WE THINK – How to look at the surge of small caps and Beijing Stock Exchange Frenzy


In November, small-cap stocks remained the dominant theme in the A-share market. The performance of the main board and blue-chip stocks was weak, with the Shanghai and Shenzhen 300 Index falling by 2.14% for the entire month, while the CSI 2000 Index rose by 5%. The popularity of small-cap stocks began to spread from the Shanghai and Shenzhen Stock Exchanges to the Beijing Stock Exchange, where investors discovered smaller market capitalizations and lower trading volumes, requiring less capital to drive price increases. The Beijing Stock Excahnge 50 Index surged by 27.54% in November, with a peak increase of 50.04% at one point during the month. Trading volume and turnover ratio rapidly expanded in the short term. However, at the end of the month, regulatory authorities intervened to cool down and suppress speculative trading, and factors such as shareholder reductions in some companies listed on the Beijing Stock Exchange affected the Beixing 50 Index. As a result, the index has experienced a retracement of 17.2% in the past four trading days. Investors who bought at high prices have suffered some losses.

 

People have generally noticed that institutional heavyweight stocks and blue-chip stocks have been performing weaker compared to small-cap companies this year.

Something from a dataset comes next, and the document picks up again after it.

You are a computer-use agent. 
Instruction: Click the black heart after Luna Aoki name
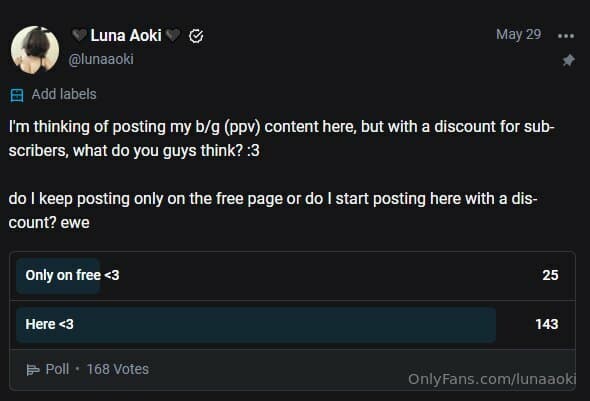click(173, 35)
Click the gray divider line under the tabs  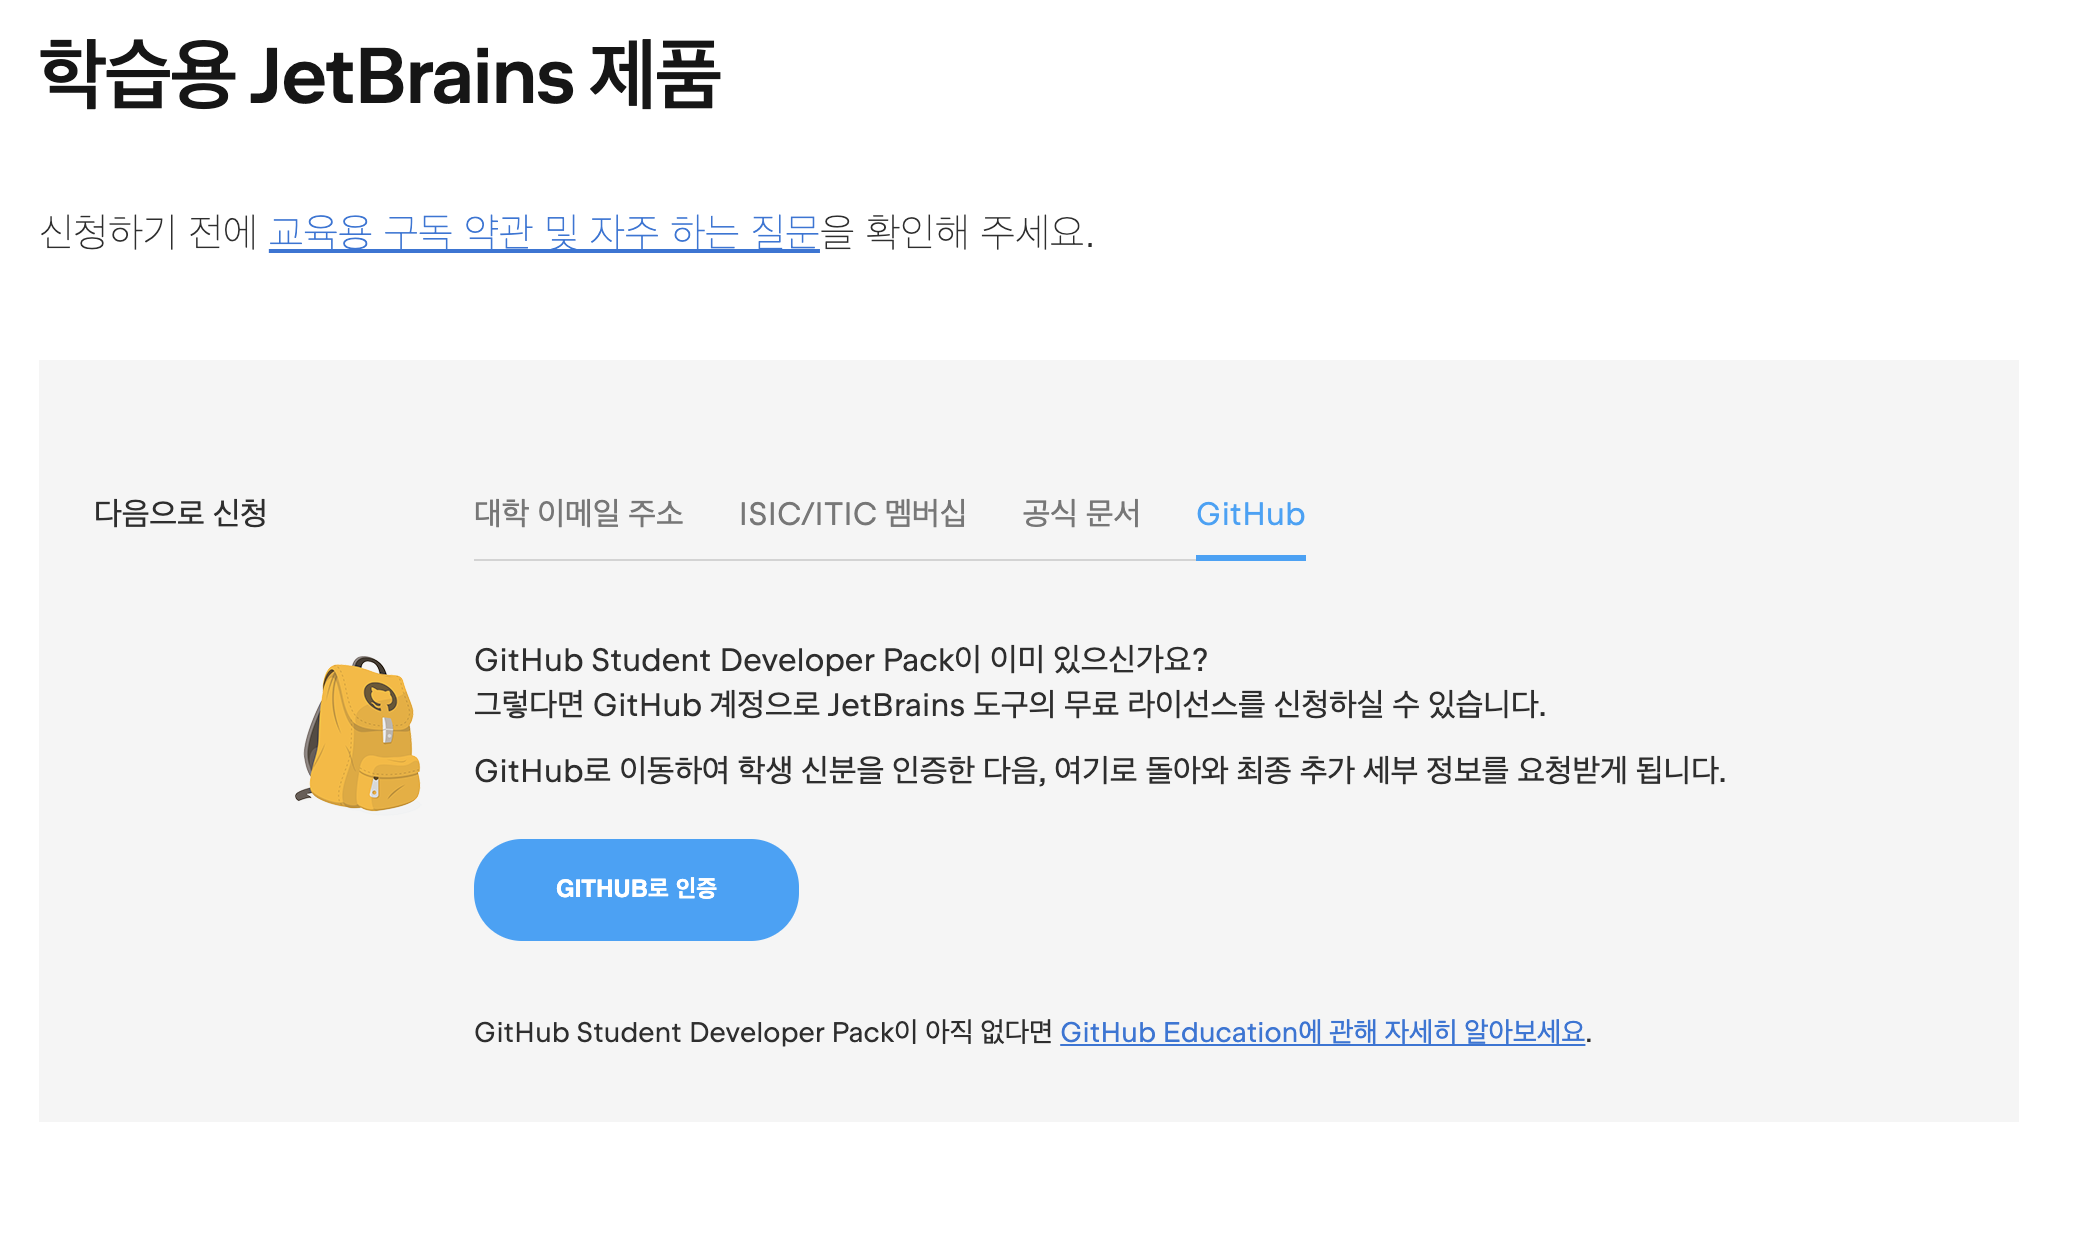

The smaller the market capitalization, the stronger the performance of the company. The Wande Micro-Cap Index has risen by 47.88% year-to-date, while the Beijing 50 Index increased by 27% in November. In this issue, we will discuss how to interpret the phenomenon of the underperformance of high-quality blue-chip stocks, the strength of small-cap stocks, and the speculative frenzy surrounding the Beijing 50 Index.

 


The rotation of market styles is actually a pattern of market cycles


In fact, the underperformance of institutional heavyweight stocks and blue-chip stocks compared to small-cap companies in this cycle began in 2021. From 2017 to 2020, representing the large-cap stocks, the Shanghai and Shenzhen 300 Index outperformed both the CSI 1000 Index representing small-cap stocks and the CSI 2000 Index representing micro-cap stocks in each year. After four years of dominance by large-cap stocks, the market shifted to a small-cap dominance style in 2021, 2022, and 2023. During these three years, both the CSI 1000 Index and the CSI 2000 Index outperformed the Shanghai and Shenzhen 300 Index.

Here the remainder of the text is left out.